**Lesetext**.
_ _ _ _

Bild: Die neue Arbeitsministerin Bärbel Bas am Tag der Jobcenter am 17. Juni i…
Christiane Benner wartet schon. Die Erste Vorsitzende der IG-Metall
eröffnet am vorigen Dienstag den Sozialstaatskongress ihrer Gewerkschaft in
Berlin. Und da kommt schon der Stargast herangerollt: Bärbel Bas steigt,
nein, nicht von ihrer Harley, sondern aus der schwarzen Dienstlimousine:
blond, athletisch, hüninnenhaft. Die beiden Frauen umarmen sich auf
Augenhöhe. „Schön, dich zu sehen“, sagt Bas. – „Wie läuft’s?“, f…
Benner. – „Läuft“, antwortet Bas.
Bärbel Bas ist seit sechs Wochen Ministerin und leitet mit dem Arbeits- und
Sozialministerium ein Haus, das wie kein anderes den Wesenskern der
Sozialdemokraten verkörpert: gute Arbeit, soziale Gerechtigkeit. Geht alles
nach Plan, wird sie Ende Juni auf dem Parteitag zur Vorsitzenden der SPD
gewählt und steigt damit nicht nur zur mächtigsten Frau in der
Sozialdemokratie, sondern in ganz Deutschland auf. Das weibliche
Gegengewicht zur Machtmaschine Lars Klingbeil, der im Doppel mit Bas für
den Parteivorsitz antritt.
Und sie wird die einzige Frau im Koalitionsausschuss sein, jenem
informellen Gremium unter Leitung des Kanzlers, das wichtige exekutive
Entscheidungen zwischen den Koalitionspartnern vorbereitet. Läuft also.
Die Erwartungen an Bas sind jetzt schon gewaltig. Die Arbeitertochter aus
dem Ruhrpott soll den Sozialstaat, die letzte Bastion der SPD, [1][gegen
die Spahns und Linnemanns in der CDU verteidigen.]
## „Wer, wenn nicht sie“
„Als Arbeits- und Sozialministerin wird sie unsere Punkte nach vorn tragen.
Das Tariftreuegesetz, den Mindestlohn, die nötigen Sozialstaatsreformen –
all das wird eine sozialdemokratische Handschrift tragen“, ist Dagmar
Schmidt überzeugt. Die Fachfrau für Arbeit und Soziales ist wie Bas
Parteilinke und vertritt deren Themen im Parlament. Gleichzeitig soll Bas
die SPD wieder hochpäppeln. Für die einstige Volkspartei stimmten im
Februar [2][nur noch 16,4 Prozent der Wählenden.] Gerade Arbeiter:innen,
die einstige Kernklientel, zog es in Scharen zur AfD.
Fragt man in der SPD vom Rhein bis an die Spree, ob Bas der doppelten
Mammutaufgabe gewachsen sei, heißt es einhellig: „Wer, wenn nicht sie?“ Sie
sei authentisch, nahbar, pragmatisch, auch unter Stress freundlich –
einfach „super“.
Und ihre Schwächen? Tja, da falle einem gerade gar nichts ein, versichern
sämtliche Gesprächspartner:innen. Angesichts der Schwäche der SPD wird
Bas zur Heilsbringerin. Zu einer, an die man glaubt.

_ _ _ _

**Gegebene Daten**.
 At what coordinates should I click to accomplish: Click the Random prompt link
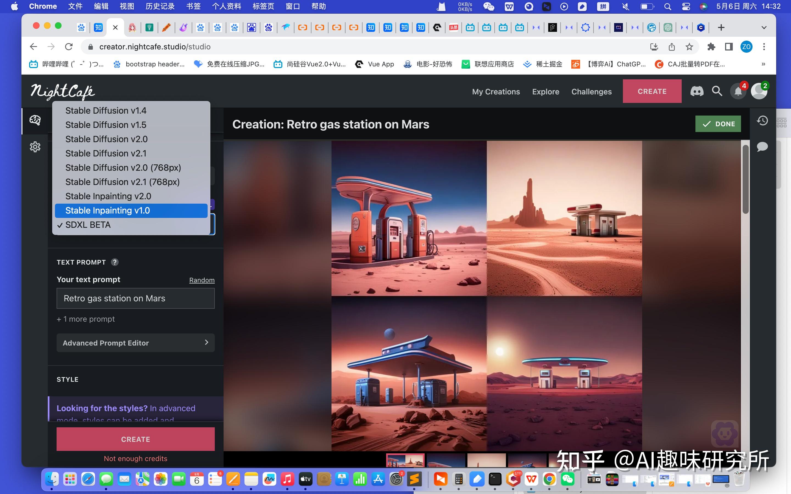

_ _ _ _

**Ziel der Aufgabe A**.
Beantworte anhand des Textes über Bärbel Bas:
(i) Seit wie vielen Wochen ist Bas Ministerin?
(ii) Welchen Stimmenanteil erhielt die SPD im Februar?
(iii) Unter wessen Leitung steht der Koalitionsausschuss?
**Ziel der Aufgabe B**. Führe den Text über Bärbel Bas im Anschluss an seinen letzten Satz weiter.

**Ergebnis A**.
(i) Seit sechs Wochen.
(ii) 16,4 Prozent.
(iii) Unter Leitung des Kanzlers.

**Ergebnis B**.
Wenige Stunden zuvor war Bas an diesem Dienstag beim Tag der Jobcenter,
einer Mischung aus Infobörse, Meinungsaustausch und Empowerment für
Mitarbeiter aus ganz Deutschland. Die Moderatorin bleibt auf der Bühne mit
ihren Stöckelschuhen hängen. Bas sagt: „Ich weiß, warum ich immer flache
Schuhe anhabe.“
Sie wollte ja technische Zeichnerin werden. Jetzt ist sie Ministerin. Was
da schiefgelaufen sei, fragt die Moderatorin. Bas antwortet mit tiefer
Stimme: „Ich habe immer gemacht, was auf mich zugekommen ist.“ Das ist,
knapp zusammengefasst, die Karriere von Bärbel Bas. Vater Busfahrer, Mutter
Hausfrau. Nach dem Hauptschulabschluss besuchte sie zunächst eine
Berufsfachschule. „In dieser Zeit habe ich das Schweißen gelernt und konnte
perfekt einen U-Stahl feilen“, schreibt Bas über sich selbst. Nach 80
Absagen machte sie eine Ausbildung zur Bürogehilfin, wurde
Sachbearbeiterin, dann Krankenkassenbetriebswirtin, später studierte sie
auf dem zweiten Bildungsweg und leitete dann den Personalservice bei einer
Betriebskrankenkasse. Von weit unten nach oben, ohne Universität und
Doktortitel. Das ist längst keine typisch sozialdemokratische
Bilderbuchkarriere mehr. Es ist in der SPD-Welt voller Juristen und
Politikwissenschaftler die Ausnahme.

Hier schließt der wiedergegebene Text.